A plurality of segments of the second semiconductor layer 102 is disposed on the back surface of the semiconductor substrate 100 so as to be separated from the first semiconductor layer 101, while having a height difference from the first semiconductor layer 101. To this end, a plurality of recess portions 110 may be formed on the back surface of the semiconductor substrate 100. Each of the recess portions 110 includes sides 111 and a bottom surface 112. A height of the sides 111 may be set to be approximately 2 μm or less.

In one embodiment of the present invention, the first semiconductor layer 101 is at (e.g., contacts) the bottom surface 112 of the recess portions 110, and the second semiconductor layer 102 is on the back surface of the semiconductor substrate 100 at portions of the back surface where the recess portions 110 are not formed. That is, the second semiconductor layer 102 may be disposed on the back surface of the semiconductor substrate 100 between the recess portions 110.

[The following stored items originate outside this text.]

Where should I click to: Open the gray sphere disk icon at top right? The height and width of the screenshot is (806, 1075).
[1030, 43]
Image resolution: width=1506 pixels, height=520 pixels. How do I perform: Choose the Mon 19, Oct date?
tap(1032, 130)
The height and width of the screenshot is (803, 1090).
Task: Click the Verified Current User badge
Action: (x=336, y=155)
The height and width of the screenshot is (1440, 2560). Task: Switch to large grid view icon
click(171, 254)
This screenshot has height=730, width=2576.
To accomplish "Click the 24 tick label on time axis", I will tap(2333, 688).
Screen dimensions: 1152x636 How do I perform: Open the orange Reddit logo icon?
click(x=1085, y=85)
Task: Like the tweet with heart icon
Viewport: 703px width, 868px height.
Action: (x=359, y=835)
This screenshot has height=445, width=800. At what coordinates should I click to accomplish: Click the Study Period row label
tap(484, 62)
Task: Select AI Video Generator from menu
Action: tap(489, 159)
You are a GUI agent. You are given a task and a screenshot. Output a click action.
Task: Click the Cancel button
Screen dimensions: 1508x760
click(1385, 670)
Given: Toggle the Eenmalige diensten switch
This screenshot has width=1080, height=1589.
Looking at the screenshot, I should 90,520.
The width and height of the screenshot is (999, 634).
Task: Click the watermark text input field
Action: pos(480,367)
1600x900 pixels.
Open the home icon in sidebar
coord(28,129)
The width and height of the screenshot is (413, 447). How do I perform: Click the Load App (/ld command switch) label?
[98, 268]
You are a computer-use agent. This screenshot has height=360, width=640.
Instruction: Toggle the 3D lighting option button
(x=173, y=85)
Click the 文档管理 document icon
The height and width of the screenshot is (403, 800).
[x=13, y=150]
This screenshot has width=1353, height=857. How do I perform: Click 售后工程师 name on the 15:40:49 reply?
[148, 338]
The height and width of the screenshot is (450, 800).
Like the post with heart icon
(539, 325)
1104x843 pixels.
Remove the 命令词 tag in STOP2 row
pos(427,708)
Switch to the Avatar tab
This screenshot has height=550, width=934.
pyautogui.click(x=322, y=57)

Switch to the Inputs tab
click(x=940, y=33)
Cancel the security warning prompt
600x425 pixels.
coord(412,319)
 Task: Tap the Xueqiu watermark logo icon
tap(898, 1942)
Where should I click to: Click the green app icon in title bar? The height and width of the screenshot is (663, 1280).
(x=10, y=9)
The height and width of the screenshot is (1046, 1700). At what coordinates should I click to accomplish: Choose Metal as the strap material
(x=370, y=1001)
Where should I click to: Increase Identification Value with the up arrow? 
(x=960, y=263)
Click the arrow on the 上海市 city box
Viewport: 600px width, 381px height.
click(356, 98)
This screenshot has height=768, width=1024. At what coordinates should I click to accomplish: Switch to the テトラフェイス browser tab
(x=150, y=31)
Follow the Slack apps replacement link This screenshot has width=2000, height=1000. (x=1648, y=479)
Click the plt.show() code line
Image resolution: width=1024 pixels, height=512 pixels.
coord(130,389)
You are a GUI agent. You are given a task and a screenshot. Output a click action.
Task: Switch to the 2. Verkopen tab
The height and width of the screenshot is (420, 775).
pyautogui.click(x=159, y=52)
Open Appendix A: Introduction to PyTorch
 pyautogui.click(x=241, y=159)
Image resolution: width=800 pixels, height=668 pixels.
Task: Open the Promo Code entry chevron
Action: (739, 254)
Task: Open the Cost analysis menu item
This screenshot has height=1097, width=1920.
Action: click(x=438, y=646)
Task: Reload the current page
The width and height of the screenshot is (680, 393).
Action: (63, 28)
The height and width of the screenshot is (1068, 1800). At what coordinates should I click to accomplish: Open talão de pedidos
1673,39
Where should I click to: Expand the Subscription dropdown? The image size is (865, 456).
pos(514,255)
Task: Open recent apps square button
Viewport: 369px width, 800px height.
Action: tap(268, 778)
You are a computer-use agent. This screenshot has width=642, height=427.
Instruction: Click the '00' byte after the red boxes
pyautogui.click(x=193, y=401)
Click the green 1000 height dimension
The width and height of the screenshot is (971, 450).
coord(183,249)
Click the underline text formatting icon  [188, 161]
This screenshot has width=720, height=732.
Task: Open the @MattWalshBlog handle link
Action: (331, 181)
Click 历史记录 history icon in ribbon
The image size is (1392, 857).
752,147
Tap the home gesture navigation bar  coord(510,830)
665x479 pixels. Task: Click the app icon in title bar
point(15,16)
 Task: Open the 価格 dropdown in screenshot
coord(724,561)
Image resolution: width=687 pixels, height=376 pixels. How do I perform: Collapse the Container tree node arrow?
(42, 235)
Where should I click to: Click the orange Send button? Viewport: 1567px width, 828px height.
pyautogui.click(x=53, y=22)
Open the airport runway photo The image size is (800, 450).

The second semiconductor layer 102 has a second conductive type that is an opposite type to the first semiconductor layer 101 and may be configured to have a relatively high-concentration n-type doping region (n+ layer).

The passivation layer 103 may be at (e.g., formed over) the back surface of the semiconductor substrate 100, and may cover at least a portion of the first semiconductor layer 101 and at least a portion of the second semiconductor layer 102. The passivation layer 103 may cover the sides 111 of the recess portions 110, the bottom surfaces 112 of the recess portions 110 on which the first semiconductor layer 101 is formed, and the back surface (e.g., the whole back surface) of the semiconductor substrate 100 on which the second semiconductor layer 102 is formed. Side portions of the passivation layer 103 formed on the sides 111 of the recess portions 110 may serve as an insulating layer that insulates the first semiconductor layer 101 and the second semiconductor layer 102 from each other.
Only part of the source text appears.